2 - « Ils n’aiment pas la police parce qu’elle est constamment en contact avec eux 1499  »

Un constat : ‘«’ ‘ Tous les jours, les agens [sic] de l’autorité et même les fonctionnaires publics éprouvent des oppositions plus ou moins graves dans l’exercice de leurs fonctions ; il est évident que ces oppositions […] viennent de la fausse idée que ce font plusieurs personnes des vrais principes de la liberté et d’une crainte vague que les dépositaires de l’autorité n’agissent arbitrairement’ ‘ 1500 ’ ‘ ’». Puis une illustration : ‘«’ ‘ Tiens qui es-tu donc toi ? Je suis agent de police […]. Aussitôt les quatre camarades de celui auquel il [l’agent] s’était adressé s’élancèrent sur lui et le frappèrent à coups de pied et à coups de cannes’ ‘ 1501 ’ ‘ ’».

Habitué aux discours d’une histoire politique évoquant les affrontements révolutionnaires, on aurait tendance à fixer l’opposition peuple/forces de l’ordre sur l’événement – grève, révolte, révolution – alors que l’essentiel de cet affrontement se jouait au jour le jour.
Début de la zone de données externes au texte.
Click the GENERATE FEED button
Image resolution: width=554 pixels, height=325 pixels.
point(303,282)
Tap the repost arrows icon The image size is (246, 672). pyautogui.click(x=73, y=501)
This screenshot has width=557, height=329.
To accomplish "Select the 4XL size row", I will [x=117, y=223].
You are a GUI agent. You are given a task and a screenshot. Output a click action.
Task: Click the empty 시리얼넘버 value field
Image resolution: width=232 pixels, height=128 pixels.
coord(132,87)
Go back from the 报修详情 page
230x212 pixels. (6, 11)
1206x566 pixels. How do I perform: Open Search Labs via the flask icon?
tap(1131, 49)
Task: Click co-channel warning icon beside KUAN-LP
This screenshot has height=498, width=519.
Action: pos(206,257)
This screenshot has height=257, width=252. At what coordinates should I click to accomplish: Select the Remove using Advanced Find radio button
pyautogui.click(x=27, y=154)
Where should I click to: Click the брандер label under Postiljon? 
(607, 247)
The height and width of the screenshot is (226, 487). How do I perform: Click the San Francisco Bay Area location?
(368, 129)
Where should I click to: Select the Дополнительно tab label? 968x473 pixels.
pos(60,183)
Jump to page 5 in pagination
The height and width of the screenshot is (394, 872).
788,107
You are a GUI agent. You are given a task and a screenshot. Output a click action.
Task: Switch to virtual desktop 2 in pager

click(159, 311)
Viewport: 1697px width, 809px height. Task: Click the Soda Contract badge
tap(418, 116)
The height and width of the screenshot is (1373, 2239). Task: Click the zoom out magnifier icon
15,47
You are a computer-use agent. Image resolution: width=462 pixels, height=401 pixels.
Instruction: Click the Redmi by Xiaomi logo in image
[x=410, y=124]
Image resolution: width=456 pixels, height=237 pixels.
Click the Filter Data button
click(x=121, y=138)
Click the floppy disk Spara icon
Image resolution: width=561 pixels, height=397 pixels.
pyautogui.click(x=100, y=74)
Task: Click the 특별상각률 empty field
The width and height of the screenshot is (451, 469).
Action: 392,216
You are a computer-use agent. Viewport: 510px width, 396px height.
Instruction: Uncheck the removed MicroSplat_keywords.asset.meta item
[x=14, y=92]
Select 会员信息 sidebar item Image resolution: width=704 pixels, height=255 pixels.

Les policiers, agents d’éducation et de répression du pouvoir, arpentaient le territoire urbain à longueur d’année et rencontraient les hommes et les femmes du peuple qui continuaient à appliquer leurs propres normes. Le décalage entre leur système de gestion du social et celui du pouvoir entraînait, nous l’avons vu, des désaccords et des incompréhensions qui se traduisaient, concrètement, par des oppositions de terrain. Le policier devait faire appliquer des normes et les inculquer au peuple – par l’exemple ou la punition ; ce dernier, de son côté, pouvait les refuser et souhaiter qu’on le laissât vivre comme il l’entendait. A cela s’ajoutaient tous les griefs que nous venons de passer en revue et qui alimentaient un désamour entre les Lyonnais et leur police – ce qui prédisposait à l’affrontement. Il faut d’emblée préciser que cet affrontement opposait principalement la population et les agents ; les commissaires et autres responsables de la police étaient moins souvent visés parce qu’ils étaient moins présents sur le terrain et, surtout, parce qu’ils exerçaient une activité moins axée sur la répression. L’agent, lui, était d’abord dans les rues pour faire respecter la loi et nous avons pu comprendre qu’il était peu à même de construire son travail sur l’échange, la compréhension et la recherche d’un modus vivendi ; beaucoup plus terre-à-terre que ses supérieurs, il se donnait d’abord pour but de faire appliquer, coûte que coûte, la loi – ce qui, là encore, n’était pas fait pour contenter un peuple qui prenait sa présence pour de l’ingérence et faisait preuve de solidarité dans l’affrontement.

Notes
1499.

ADR, 4 M 2, Rapport du commissaire de police du Palais des Arts au préfet du Rhône, 17/09/1826, à propos des ouvriers du quartier.

1500.

Id., Lettre du maire de Lyon au préfet du Rhône, 08/10/1833. Un semblable discours était tenu au début comme à la fin du siècle. Cf. AML, I1 114, Rapport du commissaire central au ministre de l’Intérieur, 05/02/1820 et ADR, 4 M 18, Lettre du commissaire spécial de la sûreté au secrétaire général pour la police, 06/06/1878.

1501.

ADR, 4 M 195, Lettre du commissaire spécial au préfet du Rhône, 24/06/1839.